(Records excerpted from a collection)
#####

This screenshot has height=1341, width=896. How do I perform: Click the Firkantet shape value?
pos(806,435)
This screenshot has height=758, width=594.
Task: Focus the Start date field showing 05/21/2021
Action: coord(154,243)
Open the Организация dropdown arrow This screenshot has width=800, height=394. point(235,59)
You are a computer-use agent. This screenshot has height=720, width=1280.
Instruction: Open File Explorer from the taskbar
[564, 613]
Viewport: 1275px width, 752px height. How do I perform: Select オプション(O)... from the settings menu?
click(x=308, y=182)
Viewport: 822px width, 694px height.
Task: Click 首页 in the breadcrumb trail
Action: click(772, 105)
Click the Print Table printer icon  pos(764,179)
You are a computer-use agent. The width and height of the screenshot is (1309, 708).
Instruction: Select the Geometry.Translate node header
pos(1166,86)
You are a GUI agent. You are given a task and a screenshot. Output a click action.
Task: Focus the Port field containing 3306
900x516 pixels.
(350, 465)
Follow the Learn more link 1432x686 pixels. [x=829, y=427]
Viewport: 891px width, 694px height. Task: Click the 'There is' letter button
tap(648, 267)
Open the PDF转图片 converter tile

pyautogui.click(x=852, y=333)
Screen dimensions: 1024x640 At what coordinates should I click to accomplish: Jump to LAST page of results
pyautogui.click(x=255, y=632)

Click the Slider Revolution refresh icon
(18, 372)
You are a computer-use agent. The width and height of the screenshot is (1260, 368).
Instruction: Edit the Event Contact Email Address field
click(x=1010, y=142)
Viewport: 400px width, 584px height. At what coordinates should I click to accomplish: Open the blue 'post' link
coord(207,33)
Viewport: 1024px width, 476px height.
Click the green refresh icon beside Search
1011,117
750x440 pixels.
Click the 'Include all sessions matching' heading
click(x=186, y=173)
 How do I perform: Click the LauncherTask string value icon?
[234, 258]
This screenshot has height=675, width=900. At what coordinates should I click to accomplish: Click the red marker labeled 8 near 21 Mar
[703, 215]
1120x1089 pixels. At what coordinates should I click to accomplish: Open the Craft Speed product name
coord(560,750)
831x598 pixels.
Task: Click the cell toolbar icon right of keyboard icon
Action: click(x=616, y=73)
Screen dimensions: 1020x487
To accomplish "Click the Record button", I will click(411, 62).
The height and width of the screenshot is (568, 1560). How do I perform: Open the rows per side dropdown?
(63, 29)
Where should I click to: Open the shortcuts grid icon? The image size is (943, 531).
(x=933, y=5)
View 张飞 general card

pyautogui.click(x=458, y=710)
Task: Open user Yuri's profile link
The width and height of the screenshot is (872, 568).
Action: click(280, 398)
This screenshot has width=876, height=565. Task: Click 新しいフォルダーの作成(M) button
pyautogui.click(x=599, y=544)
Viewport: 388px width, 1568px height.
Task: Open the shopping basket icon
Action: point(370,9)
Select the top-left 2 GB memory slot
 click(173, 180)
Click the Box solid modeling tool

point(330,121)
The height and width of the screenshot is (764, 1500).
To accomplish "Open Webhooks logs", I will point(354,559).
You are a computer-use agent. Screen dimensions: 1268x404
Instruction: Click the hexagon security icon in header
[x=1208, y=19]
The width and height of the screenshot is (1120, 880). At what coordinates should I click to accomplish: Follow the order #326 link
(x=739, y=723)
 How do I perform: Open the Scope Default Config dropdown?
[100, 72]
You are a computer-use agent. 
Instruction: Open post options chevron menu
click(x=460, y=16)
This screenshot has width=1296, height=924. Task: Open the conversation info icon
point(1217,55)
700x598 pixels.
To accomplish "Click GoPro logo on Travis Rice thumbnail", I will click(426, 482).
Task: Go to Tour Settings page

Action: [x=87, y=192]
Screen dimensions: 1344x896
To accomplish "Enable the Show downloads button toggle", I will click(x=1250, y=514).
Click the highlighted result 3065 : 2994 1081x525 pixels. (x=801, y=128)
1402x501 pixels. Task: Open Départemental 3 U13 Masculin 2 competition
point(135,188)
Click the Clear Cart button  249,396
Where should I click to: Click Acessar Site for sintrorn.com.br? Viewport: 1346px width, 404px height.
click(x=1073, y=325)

#####

Problem. Transcribe verbatim. Cover the lines from the first line of the entries above to the line containing "Open the Организация", inclusive.

Task result.
This screenshot has height=1341, width=896. How do I perform: Click the Firkantet shape value?
pos(806,435)
This screenshot has height=758, width=594.
Task: Focus the Start date field showing 05/21/2021
Action: coord(154,243)
Open the Организация dropdown arrow This screenshot has width=800, height=394. point(235,59)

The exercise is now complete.